In general, frogs are a gardener's friend because they usually leave the garden alone and dine on slugs and other pests. Occasionally, however, gardeners become overwhelmed by a large number of frogs that become a pest themselves. If your garden is being taken over by an amphibian assault, if you tire of incessant night time croaking or if you find frogs personally offensive for some reason, you can discourage them from visiting your garden.
Put up a fence in front of the path of your garden frogs. The frogs are most likely hopping into your garden from a nearby water source. Put up a screen fence around your garden at least 2 feet high and 6 inches deep to stop frogs from passing.
Cover any ponds or pools in your garden that attract frogs with UV-stabilized netting such as the bird netting. This will help get rid of frogs by preventing them from getting into and out of the water.

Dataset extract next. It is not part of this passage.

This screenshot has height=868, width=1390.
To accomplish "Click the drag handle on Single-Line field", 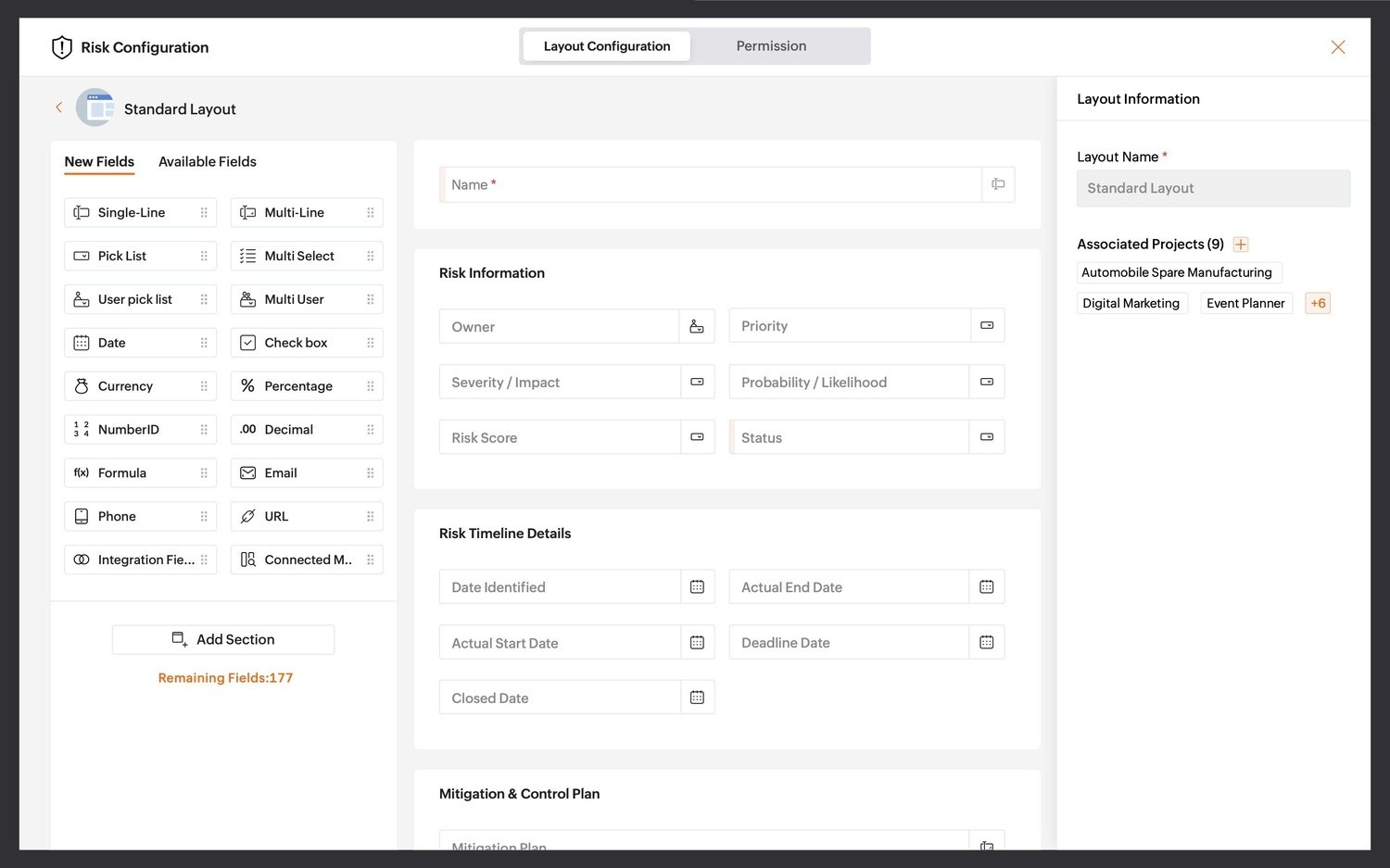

Kill the critters the frogs are eating. If your garden frogs are eating insects, consider spraying a pesticide such as cypermethrin on leaf litter and any plants that may be attracting the bugs. If the frogs are eating slugs, bury plastic cups up to their rim in various spots in the garden and fill them with stale beer. The beer will attract the slugs, who will drown in it. This will help you stop frogs by depriving them of a food source.
Spray salt water in areas of your garden unoccupied by plants. Frogs find saltwater quite unpleasant and will seek to avoid an area covered with it. Be careful, however, since saltwater is also quite toxic to plants.
Keep a cat outdoors. Cats love hunting frogs and will both scare them away and reduce the local population.